En 1872 paraît Carmilla, un roman court gothique écrit par l’auteur irlandais Joseph Sheridan Le Fanu. Il inspirera de nombreux auteurs de vampires par la suite, dont Bram Stoker, qui publiera Dracula vingt-cinq ans plus tard.
« Elle me caressa de ses mains, puis s’étendit à côté de moi et m’attira contre elle en souriant. Aussitôt, j’éprouvai un calme délicieux et je me rendormis. Je fus réveillée par la sensation de deux aiguilles qui s’enfonçaient profondément dans ma gorge, et je poussai un cri perçant. »
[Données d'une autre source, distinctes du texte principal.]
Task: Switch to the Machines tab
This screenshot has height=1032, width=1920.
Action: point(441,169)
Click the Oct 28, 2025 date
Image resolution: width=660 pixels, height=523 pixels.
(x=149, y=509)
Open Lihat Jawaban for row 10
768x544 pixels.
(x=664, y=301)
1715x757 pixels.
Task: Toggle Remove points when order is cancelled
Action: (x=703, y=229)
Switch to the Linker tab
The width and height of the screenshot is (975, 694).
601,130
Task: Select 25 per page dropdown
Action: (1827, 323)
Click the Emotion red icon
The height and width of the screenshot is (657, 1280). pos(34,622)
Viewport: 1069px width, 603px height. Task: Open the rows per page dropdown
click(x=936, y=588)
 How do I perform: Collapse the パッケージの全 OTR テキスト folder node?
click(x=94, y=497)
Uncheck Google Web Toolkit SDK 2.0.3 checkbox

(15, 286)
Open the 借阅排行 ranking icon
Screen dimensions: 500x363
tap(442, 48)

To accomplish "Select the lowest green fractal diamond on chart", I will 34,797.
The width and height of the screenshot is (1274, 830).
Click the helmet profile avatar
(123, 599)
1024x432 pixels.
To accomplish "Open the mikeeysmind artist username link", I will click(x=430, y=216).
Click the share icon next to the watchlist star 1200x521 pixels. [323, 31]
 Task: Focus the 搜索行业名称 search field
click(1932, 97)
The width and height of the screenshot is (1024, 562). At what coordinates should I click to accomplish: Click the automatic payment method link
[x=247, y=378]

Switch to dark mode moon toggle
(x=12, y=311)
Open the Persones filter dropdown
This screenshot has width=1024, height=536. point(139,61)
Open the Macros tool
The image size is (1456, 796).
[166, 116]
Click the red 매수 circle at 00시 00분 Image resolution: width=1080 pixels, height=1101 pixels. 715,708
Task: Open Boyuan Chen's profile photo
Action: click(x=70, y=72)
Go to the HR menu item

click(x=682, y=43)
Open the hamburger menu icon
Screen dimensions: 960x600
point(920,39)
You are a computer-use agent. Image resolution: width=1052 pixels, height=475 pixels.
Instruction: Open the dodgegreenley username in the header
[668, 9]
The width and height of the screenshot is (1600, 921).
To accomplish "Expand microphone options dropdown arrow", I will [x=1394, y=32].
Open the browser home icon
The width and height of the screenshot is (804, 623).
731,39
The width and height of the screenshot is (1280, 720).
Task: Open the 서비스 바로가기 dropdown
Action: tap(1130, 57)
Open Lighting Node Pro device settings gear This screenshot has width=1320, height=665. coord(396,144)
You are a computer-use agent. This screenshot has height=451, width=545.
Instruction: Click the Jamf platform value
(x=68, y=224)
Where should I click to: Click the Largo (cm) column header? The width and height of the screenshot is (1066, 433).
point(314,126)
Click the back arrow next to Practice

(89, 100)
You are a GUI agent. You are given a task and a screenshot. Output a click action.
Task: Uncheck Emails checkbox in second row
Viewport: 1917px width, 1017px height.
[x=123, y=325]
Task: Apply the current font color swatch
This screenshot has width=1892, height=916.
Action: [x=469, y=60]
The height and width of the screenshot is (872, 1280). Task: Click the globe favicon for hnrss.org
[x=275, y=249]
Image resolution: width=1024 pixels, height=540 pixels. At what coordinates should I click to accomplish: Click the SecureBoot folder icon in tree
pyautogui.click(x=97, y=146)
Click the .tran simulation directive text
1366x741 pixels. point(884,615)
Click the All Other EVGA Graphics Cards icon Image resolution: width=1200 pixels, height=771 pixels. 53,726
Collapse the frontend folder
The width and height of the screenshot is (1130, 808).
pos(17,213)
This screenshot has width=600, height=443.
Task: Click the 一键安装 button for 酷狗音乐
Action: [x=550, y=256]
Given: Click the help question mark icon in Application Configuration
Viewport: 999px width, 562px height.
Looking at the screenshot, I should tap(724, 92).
Carmilla, Joseph Sheridan Le Fanu
Résumé
Au début du xixe siècle, la jeune Laura vit dans un château de Styrie, une région autrichienne, avec son père, un gentilhomme anglais, ainsi que ses deux gouvernantes. Un jour, une fille de son âge, Carmilla, a un accident d’attelage devant chez eux. Laura et son père décident de l’accueillir le temps qu’elle s’en remette. Tandis que la ravissante Carmilla séjourne au château, une étrange maladie mortelle s’empare des filles de la région et Laura elle-même se retrouve en proie à une inquiétante torpeur…
Une châtelaine autrichienne et une vampire
La première partie du récit est celle qui suscitera le plus de trouble chez le lecteur. Laura et Carmilla se prennent immédiatement de passion l’une pour l’autre, car elles se sont déjà rencontrées en rêve lorsqu’elles étaient enfants. Elles sont clairement plus que deux amies et cette relation est agréablement surprenante pour un texte écrit en 1872. Laura est à la fois séduite par Carmilla et régulièrement visitée par des cauchemars et des apparitions étranges.
La deuxième moitié du récit rompt avec cette atmosphère à la fois intime et fantastique pour virer à la chasse au vampire. Laura, même si elle demeure la narratrice, s’efface complètement au profit des personnages masculins qui prennent la situation en main. Bien que son état léthargique soit compréhensible, il est étrange que l’attachement de Laura à Carmilla prenne fin d’un seul coup dès qu’elle apprend sa nature de vampire. L’absence d’émotion pendant le dénouement est dommage.
Précurseure du genre vampirique, Carmilla est une novella gothique entre paranormal et sensualité. Même si la plume datée et l’effacement de l’héroïne empêchent parfois l’émotion, c’est une œuvre classique à découvrir.